Al nacionalista no declarado se le conoce por su tendencia a crear nuevas fronteras, ya sea en el Ebro o en el Rin
Pero no: el nacionalista no es un verdadero patriota, sino un fetichista de la Nación (así: con mayúsculas), que tiene que ser completamente soberana, y no debe ceder poder alguno a instancias supranacionales, por muy beneficioso que esto pueda resultar a la postre para el propio país (como demuestra el periodo más largo de paz y prosperidad que ha conocido nuestro continente, y que no por casualidad comienza con la pérdida del poder de los nacionalistas en los países europeos).
Al nacionalista no declarado se le conoce por muy varios indicios: por su tendencia a difamar (véanse, por ejemplo, los intentos de envenenar a los franceses con el bulo de que el Tratado de Aquisgrán pondría de nuevo en manos de Alemania las regiones francesas de Alsacia y Lorena); por su tendencia a crear resentimientos contra los países vecinos, o sus gobiernos (... y contra “Bruselas”, por supuesto; muy en especial contra “Bruselas”); por su tendencia a crear nuevas fronteras (ya sea en el Ebro, o en el Rin, o ya sea suspendiendo el espacio Schengen); por su insistencia en la bilateralidad en las relaciones internacionales, abandonando organismos supranacionales a la menor excusa; por su tendencia a difundir una imagen victimista del propio país (al que, según dicen, le iría mucho mejor, si no fuera por las imposiciones de tales o cuales instancias supranacionales); por su tendencia a criminalizar a los extranjeros, etc. etc.

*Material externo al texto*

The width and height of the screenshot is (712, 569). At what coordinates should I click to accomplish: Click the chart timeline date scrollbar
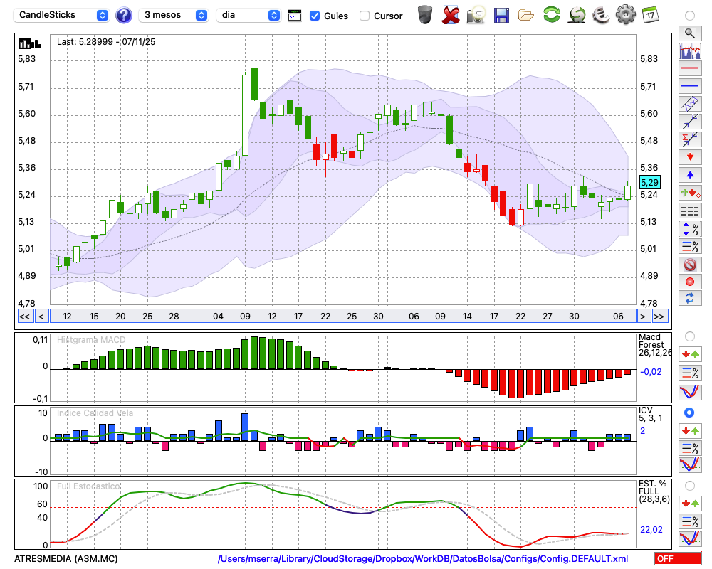[x=342, y=316]
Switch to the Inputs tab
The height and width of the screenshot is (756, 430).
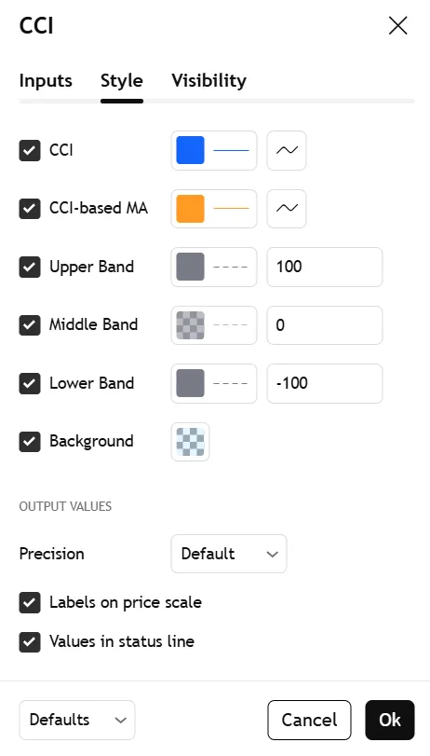pos(46,80)
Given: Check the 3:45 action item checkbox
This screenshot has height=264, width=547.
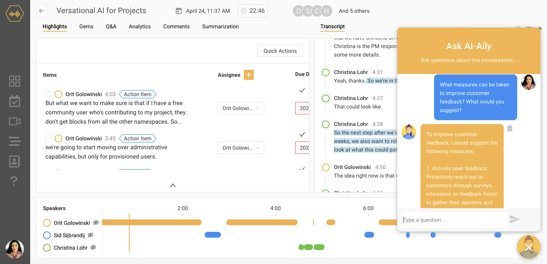Looking at the screenshot, I should 48,138.
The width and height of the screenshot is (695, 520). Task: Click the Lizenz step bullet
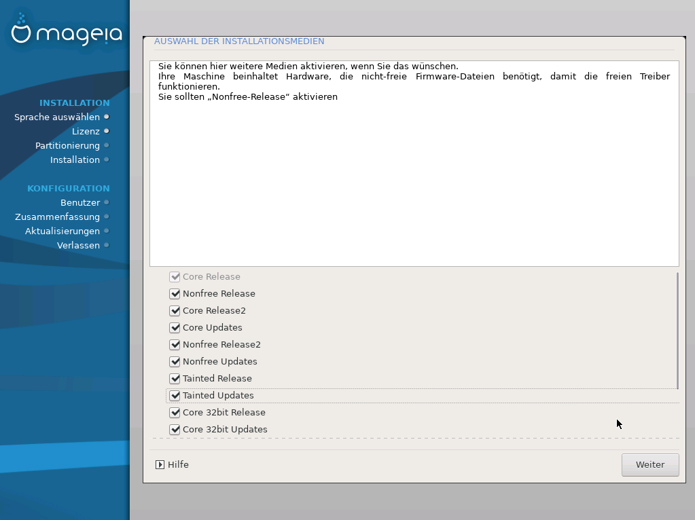point(107,131)
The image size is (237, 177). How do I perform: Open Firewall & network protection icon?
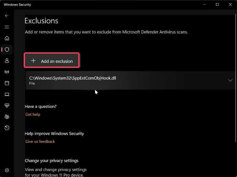(x=7, y=72)
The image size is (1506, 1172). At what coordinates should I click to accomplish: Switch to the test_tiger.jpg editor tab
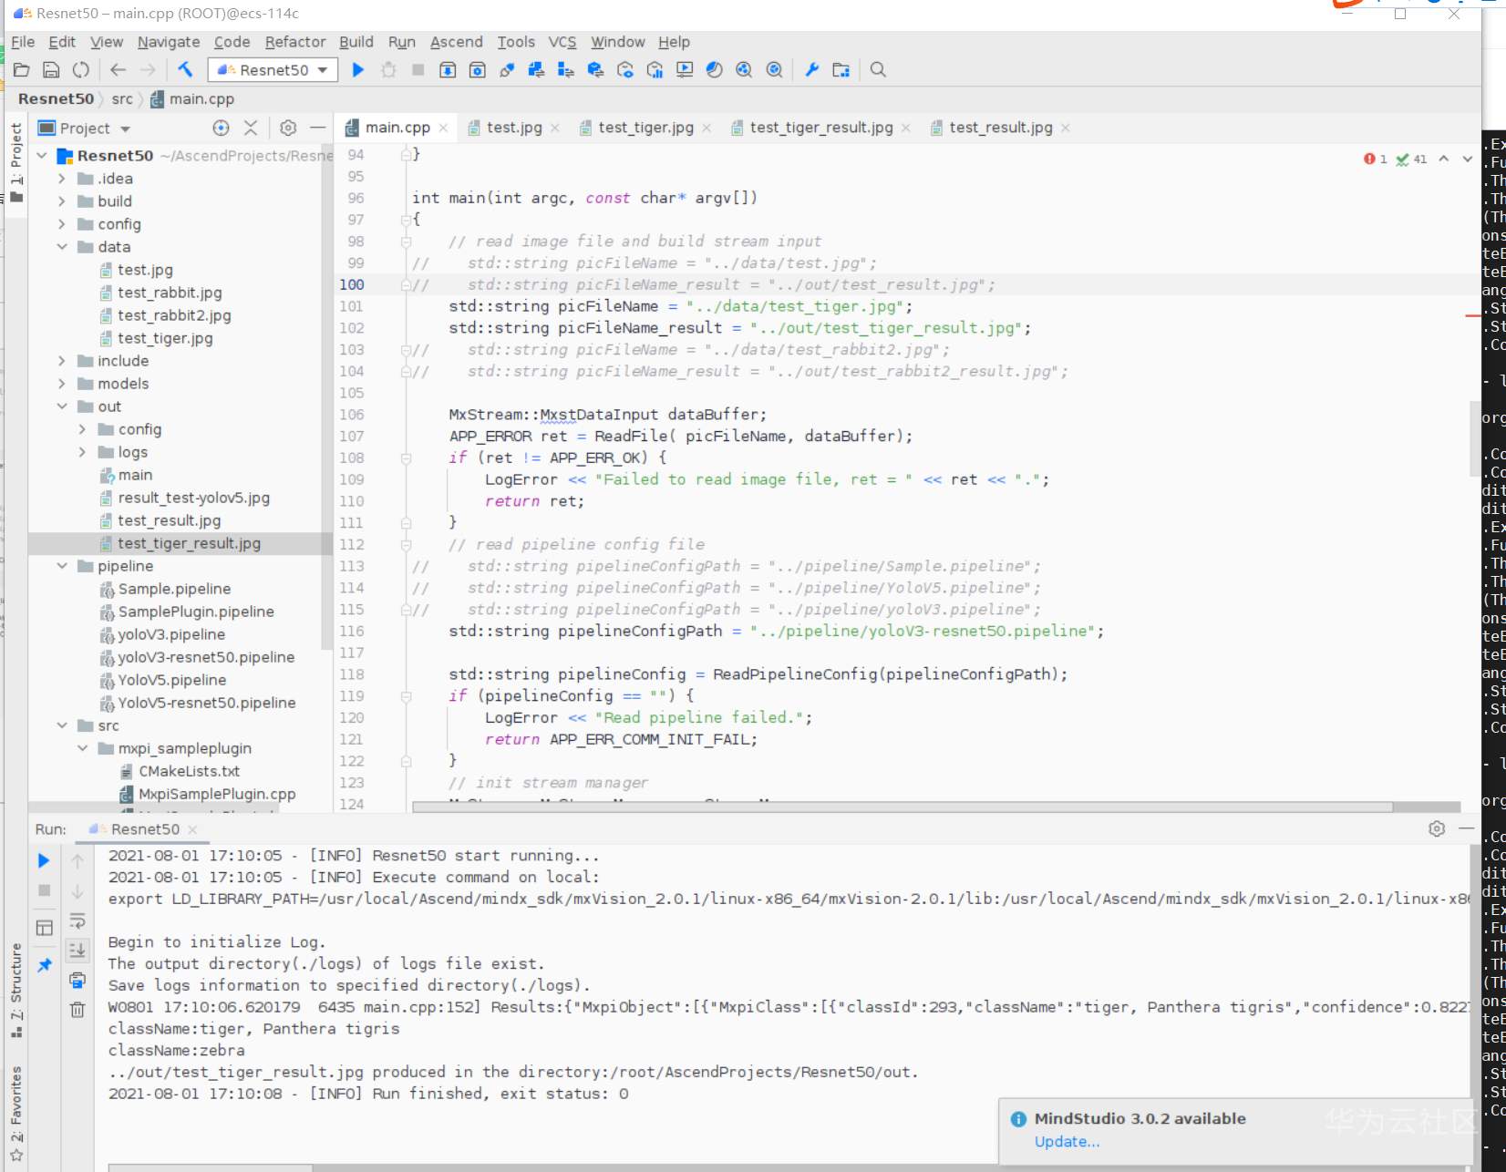pyautogui.click(x=645, y=128)
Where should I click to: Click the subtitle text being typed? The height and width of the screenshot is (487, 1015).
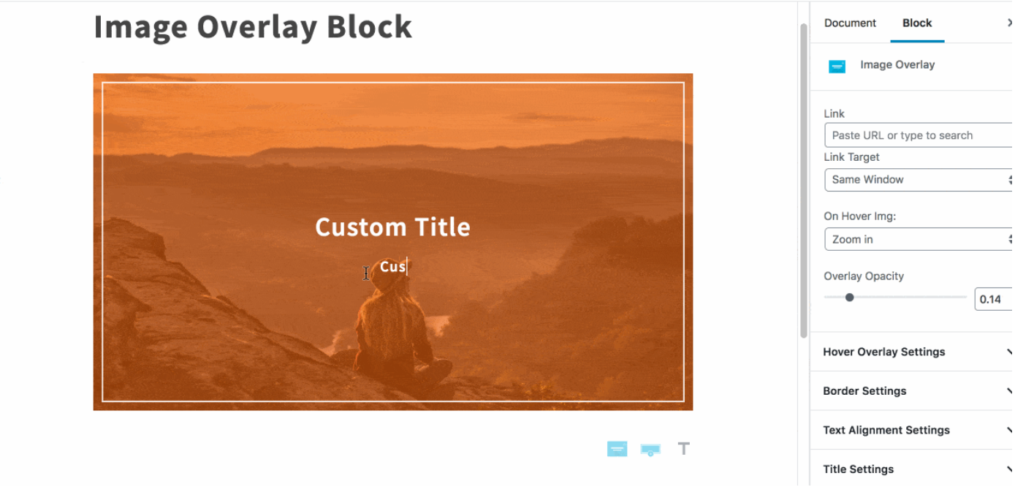(x=392, y=267)
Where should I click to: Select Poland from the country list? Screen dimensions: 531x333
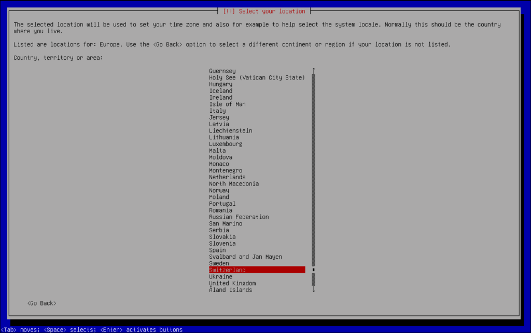tap(219, 197)
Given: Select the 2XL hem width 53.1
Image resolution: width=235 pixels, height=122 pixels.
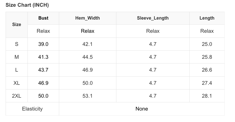Looking at the screenshot, I should [87, 96].
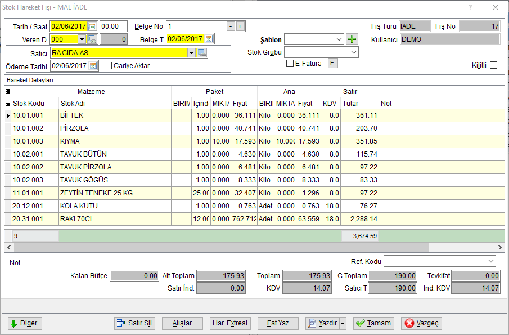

El nacionalismo es una grave enfermedad, y su rebrote, si no se frena a tiempo, dará al traste con el proyecto de paz y concordia que ha vivido Europa desde el final de la Segunda Guerra Mundial. Las elecciones europeas de este año nos permitirán conocer hasta qué punto se ha extendido ya el mal. Y hasta puede que sirvan como toque de alarma. La casa europea en llamas ha sido, en este contexto, un valiente testimonio que da voz a los que no queremos volver a una Europa de tribus enfrentadas. Quién sabe... quizás aún estemos a tiempo de impedir la locura.
*** Francisco José Soler Gil es profesor titular de Filosofía de la Universidad de Sevilla.